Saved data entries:
^^^^^^^^

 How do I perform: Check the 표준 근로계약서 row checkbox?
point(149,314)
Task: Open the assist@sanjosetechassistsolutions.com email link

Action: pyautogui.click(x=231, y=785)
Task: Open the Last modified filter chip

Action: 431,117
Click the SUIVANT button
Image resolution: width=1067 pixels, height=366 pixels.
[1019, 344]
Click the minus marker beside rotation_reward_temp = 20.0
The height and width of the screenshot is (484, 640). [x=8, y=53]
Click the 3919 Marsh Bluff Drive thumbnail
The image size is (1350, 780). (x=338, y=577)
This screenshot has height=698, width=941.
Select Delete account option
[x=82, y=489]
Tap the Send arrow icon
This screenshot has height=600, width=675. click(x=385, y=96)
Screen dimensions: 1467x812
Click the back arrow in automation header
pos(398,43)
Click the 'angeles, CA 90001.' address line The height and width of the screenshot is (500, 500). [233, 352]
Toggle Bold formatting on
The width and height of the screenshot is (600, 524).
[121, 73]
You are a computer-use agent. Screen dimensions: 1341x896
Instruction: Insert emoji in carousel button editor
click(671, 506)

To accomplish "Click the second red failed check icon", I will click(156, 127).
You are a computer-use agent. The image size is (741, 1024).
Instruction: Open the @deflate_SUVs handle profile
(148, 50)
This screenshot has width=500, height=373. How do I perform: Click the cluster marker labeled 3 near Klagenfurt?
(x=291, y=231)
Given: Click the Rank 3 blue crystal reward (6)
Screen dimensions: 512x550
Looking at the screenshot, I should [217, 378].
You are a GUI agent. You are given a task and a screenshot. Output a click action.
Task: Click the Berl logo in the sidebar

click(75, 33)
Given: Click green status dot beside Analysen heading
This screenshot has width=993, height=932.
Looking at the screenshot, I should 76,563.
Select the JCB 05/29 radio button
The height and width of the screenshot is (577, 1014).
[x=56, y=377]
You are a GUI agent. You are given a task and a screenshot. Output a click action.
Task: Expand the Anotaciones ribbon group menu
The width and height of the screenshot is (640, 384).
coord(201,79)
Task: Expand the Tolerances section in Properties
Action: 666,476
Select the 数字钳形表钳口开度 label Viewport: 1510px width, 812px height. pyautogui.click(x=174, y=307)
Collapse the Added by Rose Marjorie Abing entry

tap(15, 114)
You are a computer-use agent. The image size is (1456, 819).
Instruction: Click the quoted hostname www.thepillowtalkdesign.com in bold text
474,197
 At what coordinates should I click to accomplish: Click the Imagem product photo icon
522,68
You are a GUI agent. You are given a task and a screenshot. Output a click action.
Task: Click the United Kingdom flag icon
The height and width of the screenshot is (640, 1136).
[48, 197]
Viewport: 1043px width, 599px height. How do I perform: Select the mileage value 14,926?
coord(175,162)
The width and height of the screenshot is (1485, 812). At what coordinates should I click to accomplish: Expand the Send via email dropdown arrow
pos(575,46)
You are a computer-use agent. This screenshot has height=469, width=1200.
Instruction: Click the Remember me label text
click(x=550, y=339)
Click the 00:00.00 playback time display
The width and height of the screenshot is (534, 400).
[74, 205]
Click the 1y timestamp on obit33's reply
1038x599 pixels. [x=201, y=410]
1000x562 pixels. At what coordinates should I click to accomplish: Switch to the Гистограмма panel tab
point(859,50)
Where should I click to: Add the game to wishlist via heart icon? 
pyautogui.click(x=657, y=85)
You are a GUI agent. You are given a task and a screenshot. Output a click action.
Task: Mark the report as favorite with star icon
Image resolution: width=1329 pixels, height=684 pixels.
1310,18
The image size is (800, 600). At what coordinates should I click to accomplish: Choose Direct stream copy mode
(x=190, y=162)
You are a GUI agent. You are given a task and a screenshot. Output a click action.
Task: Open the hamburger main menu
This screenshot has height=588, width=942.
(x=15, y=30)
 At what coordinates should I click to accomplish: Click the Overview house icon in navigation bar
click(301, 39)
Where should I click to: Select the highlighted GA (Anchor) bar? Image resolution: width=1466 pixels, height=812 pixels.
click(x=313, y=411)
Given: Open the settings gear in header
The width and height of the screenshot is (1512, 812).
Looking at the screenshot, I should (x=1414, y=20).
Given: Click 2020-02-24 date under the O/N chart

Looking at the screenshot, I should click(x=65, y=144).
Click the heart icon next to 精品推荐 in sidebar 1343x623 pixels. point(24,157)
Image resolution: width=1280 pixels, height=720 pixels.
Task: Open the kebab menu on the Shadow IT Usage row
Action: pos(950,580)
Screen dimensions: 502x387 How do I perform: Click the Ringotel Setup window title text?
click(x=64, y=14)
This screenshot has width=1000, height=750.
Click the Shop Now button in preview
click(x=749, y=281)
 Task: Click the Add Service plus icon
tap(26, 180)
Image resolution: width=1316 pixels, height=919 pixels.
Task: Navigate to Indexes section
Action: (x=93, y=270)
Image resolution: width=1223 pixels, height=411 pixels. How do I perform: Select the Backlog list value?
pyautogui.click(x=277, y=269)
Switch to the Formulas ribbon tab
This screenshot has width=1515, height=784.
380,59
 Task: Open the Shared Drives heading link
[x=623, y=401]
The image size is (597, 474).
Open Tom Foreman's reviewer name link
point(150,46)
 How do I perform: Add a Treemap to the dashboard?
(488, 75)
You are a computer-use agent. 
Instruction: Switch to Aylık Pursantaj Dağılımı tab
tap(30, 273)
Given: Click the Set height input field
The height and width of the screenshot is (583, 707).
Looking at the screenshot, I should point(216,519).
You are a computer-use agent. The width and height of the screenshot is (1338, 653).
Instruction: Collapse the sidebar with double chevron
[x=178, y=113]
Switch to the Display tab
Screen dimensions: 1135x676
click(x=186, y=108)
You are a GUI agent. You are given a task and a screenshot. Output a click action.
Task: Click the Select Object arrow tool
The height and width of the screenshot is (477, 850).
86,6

^^^^^^^^

**What the task requires:**
Retype all the data, keeping every character the same.

**Result of the task:**
 How do I perform: Check the 표준 근로계약서 row checkbox?
point(149,314)
Task: Open the assist@sanjosetechassistsolutions.com email link

Action: pyautogui.click(x=231, y=785)
Task: Open the Last modified filter chip

Action: 431,117
Click the SUIVANT button
Image resolution: width=1067 pixels, height=366 pixels.
[1019, 344]
Click the minus marker beside rotation_reward_temp = 20.0
The height and width of the screenshot is (484, 640). [x=8, y=53]
Click the 3919 Marsh Bluff Drive thumbnail
The image size is (1350, 780). (x=338, y=577)
This screenshot has height=698, width=941.
Select Delete account option
[x=82, y=489]
Tap the Send arrow icon
This screenshot has height=600, width=675. click(x=385, y=96)
Screen dimensions: 1467x812
Click the back arrow in automation header
pos(398,43)
Click the 'angeles, CA 90001.' address line The height and width of the screenshot is (500, 500). [233, 352]
Toggle Bold formatting on
The width and height of the screenshot is (600, 524).
[121, 73]
You are a computer-use agent. Screen dimensions: 1341x896
Instruction: Insert emoji in carousel button editor
click(671, 506)

To accomplish "Click the second red failed check icon", I will click(156, 127).
You are a computer-use agent. The image size is (741, 1024).
Instruction: Open the @deflate_SUVs handle profile
(148, 50)
This screenshot has width=500, height=373. How do I perform: Click the cluster marker labeled 3 near Klagenfurt?
(x=291, y=231)
Given: Click the Rank 3 blue crystal reward (6)
Screen dimensions: 512x550
Looking at the screenshot, I should [217, 378].
You are a GUI agent. You are given a task and a screenshot. Output a click action.
Task: Click the Berl logo in the sidebar

click(75, 33)
Given: Click green status dot beside Analysen heading
This screenshot has width=993, height=932.
Looking at the screenshot, I should 76,563.
Select the JCB 05/29 radio button
The height and width of the screenshot is (577, 1014).
[x=56, y=377]
You are a GUI agent. You are given a task and a screenshot. Output a click action.
Task: Expand the Anotaciones ribbon group menu
The width and height of the screenshot is (640, 384).
coord(201,79)
Task: Expand the Tolerances section in Properties
Action: 666,476
Select the 数字钳形表钳口开度 label Viewport: 1510px width, 812px height. pyautogui.click(x=174, y=307)
Collapse the Added by Rose Marjorie Abing entry

tap(15, 114)
You are a computer-use agent. The image size is (1456, 819).
Instruction: Click the quoted hostname www.thepillowtalkdesign.com in bold text
474,197
 At what coordinates should I click to accomplish: Click the Imagem product photo icon
522,68
You are a GUI agent. You are given a task and a screenshot. Output a click action.
Task: Click the United Kingdom flag icon
The height and width of the screenshot is (640, 1136).
[48, 197]
Viewport: 1043px width, 599px height. How do I perform: Select the mileage value 14,926?
coord(175,162)
The width and height of the screenshot is (1485, 812). At what coordinates should I click to accomplish: Expand the Send via email dropdown arrow
pos(575,46)
You are a computer-use agent. This screenshot has height=469, width=1200.
Instruction: Click the Remember me label text
click(x=550, y=339)
Click the 00:00.00 playback time display
The width and height of the screenshot is (534, 400).
[74, 205]
Click the 1y timestamp on obit33's reply
1038x599 pixels. [x=201, y=410]
1000x562 pixels. At what coordinates should I click to accomplish: Switch to the Гистограмма panel tab
point(859,50)
Where should I click to: Add the game to wishlist via heart icon? 
pyautogui.click(x=657, y=85)
You are a GUI agent. You are given a task and a screenshot. Output a click action.
Task: Mark the report as favorite with star icon
Image resolution: width=1329 pixels, height=684 pixels.
1310,18
The image size is (800, 600). At what coordinates should I click to accomplish: Choose Direct stream copy mode
(x=190, y=162)
You are a GUI agent. You are given a task and a screenshot. Output a click action.
Task: Open the hamburger main menu
This screenshot has height=588, width=942.
(x=15, y=30)
 At what coordinates should I click to accomplish: Click the Overview house icon in navigation bar
click(301, 39)
Where should I click to: Select the highlighted GA (Anchor) bar? Image resolution: width=1466 pixels, height=812 pixels.
click(x=313, y=411)
Given: Open the settings gear in header
The width and height of the screenshot is (1512, 812).
Looking at the screenshot, I should (x=1414, y=20).
Given: Click 2020-02-24 date under the O/N chart

Looking at the screenshot, I should click(x=65, y=144).
Click the heart icon next to 精品推荐 in sidebar 1343x623 pixels. point(24,157)
Image resolution: width=1280 pixels, height=720 pixels.
Task: Open the kebab menu on the Shadow IT Usage row
Action: pos(950,580)
Screen dimensions: 502x387 How do I perform: Click the Ringotel Setup window title text?
click(x=64, y=14)
This screenshot has width=1000, height=750.
Click the Shop Now button in preview
click(x=749, y=281)
 Task: Click the Add Service plus icon
tap(26, 180)
Image resolution: width=1316 pixels, height=919 pixels.
Task: Navigate to Indexes section
Action: (x=93, y=270)
Image resolution: width=1223 pixels, height=411 pixels. How do I perform: Select the Backlog list value?
pyautogui.click(x=277, y=269)
Switch to the Formulas ribbon tab
This screenshot has width=1515, height=784.
380,59
 Task: Open the Shared Drives heading link
[x=623, y=401]
The image size is (597, 474).
Open Tom Foreman's reviewer name link
point(150,46)
 How do I perform: Add a Treemap to the dashboard?
(488, 75)
You are a computer-use agent. 
Instruction: Switch to Aylık Pursantaj Dağılımı tab
tap(30, 273)
Given: Click the Set height input field
The height and width of the screenshot is (583, 707).
Looking at the screenshot, I should point(216,519).
You are a computer-use agent. The width and height of the screenshot is (1338, 653).
Instruction: Collapse the sidebar with double chevron
[x=178, y=113]
Switch to the Display tab
Screen dimensions: 1135x676
click(x=186, y=108)
You are a GUI agent. You are given a task and a screenshot. Output a click action.
Task: Click the Select Object arrow tool
The height and width of the screenshot is (477, 850).
86,6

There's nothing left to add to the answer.